**Exercise**
Return the lines of the listing verbatim, beginning with the line containing "I will coord(95,28)." and continuing through the line containing "Looking at the screenshot, I should [96, 164].".

--- Input ---

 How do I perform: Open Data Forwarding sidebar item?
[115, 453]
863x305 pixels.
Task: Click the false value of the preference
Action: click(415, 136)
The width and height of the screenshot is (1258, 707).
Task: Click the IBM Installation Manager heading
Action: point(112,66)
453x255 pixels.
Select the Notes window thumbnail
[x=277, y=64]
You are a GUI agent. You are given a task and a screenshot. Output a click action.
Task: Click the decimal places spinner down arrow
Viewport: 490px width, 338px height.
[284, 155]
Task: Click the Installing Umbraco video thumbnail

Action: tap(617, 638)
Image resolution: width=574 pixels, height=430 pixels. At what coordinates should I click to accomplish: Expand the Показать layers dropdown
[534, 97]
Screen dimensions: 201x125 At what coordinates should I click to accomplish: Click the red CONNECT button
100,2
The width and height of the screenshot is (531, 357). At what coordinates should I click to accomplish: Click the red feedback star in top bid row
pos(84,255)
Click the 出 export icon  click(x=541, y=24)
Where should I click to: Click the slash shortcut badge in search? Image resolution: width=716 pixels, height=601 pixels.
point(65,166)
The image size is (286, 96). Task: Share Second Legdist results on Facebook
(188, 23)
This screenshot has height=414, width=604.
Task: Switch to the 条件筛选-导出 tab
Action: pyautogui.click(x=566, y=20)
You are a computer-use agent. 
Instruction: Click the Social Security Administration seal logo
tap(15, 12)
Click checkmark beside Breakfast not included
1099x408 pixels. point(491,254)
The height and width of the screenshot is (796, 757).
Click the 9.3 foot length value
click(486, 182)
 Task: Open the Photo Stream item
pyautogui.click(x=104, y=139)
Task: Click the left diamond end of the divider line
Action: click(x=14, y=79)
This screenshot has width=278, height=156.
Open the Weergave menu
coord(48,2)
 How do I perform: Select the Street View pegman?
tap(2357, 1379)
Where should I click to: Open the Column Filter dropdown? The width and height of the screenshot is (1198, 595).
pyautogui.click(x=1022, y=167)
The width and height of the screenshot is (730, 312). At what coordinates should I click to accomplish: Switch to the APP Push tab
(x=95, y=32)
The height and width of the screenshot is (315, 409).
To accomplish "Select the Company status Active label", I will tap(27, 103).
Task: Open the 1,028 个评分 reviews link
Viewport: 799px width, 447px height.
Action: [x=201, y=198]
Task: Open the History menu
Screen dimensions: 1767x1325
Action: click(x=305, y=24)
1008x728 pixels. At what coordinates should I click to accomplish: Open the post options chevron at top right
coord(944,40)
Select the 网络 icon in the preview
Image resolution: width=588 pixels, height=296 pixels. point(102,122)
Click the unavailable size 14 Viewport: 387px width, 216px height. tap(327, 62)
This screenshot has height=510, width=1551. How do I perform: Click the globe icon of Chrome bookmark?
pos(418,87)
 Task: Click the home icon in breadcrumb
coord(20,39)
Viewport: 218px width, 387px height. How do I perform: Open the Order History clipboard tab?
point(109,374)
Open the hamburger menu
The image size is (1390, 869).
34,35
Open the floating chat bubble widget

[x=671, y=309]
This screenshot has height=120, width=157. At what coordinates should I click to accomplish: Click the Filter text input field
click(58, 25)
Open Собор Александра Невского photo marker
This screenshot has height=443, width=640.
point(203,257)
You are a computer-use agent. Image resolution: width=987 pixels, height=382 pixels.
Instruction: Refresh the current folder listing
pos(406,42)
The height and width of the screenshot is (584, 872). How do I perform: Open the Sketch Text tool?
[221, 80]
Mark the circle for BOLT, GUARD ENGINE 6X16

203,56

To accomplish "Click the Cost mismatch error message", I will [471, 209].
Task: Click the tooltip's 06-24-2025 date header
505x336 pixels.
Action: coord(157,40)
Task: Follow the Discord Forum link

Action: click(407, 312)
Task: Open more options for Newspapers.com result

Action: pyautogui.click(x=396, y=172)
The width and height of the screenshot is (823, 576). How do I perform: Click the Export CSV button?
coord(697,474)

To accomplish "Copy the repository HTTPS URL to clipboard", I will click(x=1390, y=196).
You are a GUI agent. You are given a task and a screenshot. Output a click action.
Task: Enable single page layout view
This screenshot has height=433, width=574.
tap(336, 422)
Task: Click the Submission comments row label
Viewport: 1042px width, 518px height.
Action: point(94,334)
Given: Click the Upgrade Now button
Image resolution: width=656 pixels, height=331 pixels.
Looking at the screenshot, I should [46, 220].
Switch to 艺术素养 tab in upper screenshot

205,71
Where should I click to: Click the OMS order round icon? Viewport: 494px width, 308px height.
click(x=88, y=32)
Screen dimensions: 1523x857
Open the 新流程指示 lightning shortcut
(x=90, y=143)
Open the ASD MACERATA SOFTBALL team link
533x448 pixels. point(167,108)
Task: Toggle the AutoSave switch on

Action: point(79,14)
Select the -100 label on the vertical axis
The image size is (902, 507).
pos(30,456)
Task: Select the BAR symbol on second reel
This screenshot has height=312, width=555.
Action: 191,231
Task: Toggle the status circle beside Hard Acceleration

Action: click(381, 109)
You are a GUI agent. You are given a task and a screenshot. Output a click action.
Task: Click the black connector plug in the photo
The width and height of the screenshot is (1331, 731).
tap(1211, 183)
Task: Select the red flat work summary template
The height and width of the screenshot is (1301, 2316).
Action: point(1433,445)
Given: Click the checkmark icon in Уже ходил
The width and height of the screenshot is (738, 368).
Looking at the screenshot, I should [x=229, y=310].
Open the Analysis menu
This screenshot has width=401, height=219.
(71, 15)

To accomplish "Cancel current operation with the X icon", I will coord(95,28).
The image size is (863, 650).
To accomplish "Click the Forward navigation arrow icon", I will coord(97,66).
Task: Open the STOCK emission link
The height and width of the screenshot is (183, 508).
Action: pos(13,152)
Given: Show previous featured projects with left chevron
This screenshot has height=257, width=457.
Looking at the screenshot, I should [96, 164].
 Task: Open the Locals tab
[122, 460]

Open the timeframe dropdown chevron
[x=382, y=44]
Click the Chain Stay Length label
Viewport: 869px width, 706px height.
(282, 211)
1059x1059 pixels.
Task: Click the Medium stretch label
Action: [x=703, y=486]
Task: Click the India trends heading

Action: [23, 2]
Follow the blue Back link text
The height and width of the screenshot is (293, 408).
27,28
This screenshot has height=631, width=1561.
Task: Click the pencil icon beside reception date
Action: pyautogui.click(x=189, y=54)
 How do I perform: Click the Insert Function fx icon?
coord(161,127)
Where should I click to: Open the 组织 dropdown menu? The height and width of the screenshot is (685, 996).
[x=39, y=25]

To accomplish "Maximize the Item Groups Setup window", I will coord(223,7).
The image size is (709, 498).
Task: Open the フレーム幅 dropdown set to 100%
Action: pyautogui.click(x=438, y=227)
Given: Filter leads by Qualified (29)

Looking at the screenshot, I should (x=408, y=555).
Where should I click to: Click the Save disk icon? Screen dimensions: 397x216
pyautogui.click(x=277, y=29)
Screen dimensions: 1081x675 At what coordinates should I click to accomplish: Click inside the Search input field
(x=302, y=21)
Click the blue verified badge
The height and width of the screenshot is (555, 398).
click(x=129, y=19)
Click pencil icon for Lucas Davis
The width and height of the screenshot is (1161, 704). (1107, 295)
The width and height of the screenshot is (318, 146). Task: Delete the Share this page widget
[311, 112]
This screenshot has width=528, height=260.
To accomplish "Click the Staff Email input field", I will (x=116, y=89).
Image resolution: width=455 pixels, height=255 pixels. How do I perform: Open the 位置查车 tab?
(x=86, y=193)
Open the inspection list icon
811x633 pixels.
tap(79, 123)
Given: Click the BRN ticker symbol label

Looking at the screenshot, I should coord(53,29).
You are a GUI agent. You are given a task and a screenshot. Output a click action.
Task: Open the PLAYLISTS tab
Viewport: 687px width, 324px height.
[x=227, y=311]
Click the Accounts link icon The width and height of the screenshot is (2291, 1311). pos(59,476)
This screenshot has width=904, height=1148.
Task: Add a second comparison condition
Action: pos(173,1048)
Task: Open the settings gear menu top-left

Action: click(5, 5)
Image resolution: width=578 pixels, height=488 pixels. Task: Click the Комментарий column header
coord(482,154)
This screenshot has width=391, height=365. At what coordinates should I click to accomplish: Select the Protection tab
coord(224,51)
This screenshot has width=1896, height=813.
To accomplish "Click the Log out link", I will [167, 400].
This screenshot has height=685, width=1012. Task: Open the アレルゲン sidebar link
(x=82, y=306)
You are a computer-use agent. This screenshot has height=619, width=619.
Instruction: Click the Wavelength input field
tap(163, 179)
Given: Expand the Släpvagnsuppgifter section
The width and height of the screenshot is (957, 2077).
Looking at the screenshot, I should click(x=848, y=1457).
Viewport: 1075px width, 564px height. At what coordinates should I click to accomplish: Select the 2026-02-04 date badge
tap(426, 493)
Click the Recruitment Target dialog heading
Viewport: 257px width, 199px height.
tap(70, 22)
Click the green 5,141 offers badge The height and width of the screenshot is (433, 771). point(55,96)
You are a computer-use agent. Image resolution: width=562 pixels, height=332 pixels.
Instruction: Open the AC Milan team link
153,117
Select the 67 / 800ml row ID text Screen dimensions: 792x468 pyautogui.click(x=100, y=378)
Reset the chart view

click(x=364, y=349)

---

**Exercise output**
To accomplish "Cancel current operation with the X icon", I will coord(95,28).
The image size is (863, 650).
To accomplish "Click the Forward navigation arrow icon", I will coord(97,66).
Task: Open the STOCK emission link
The height and width of the screenshot is (183, 508).
Action: pos(13,152)
Given: Show previous featured projects with left chevron
This screenshot has height=257, width=457.
Looking at the screenshot, I should [96, 164].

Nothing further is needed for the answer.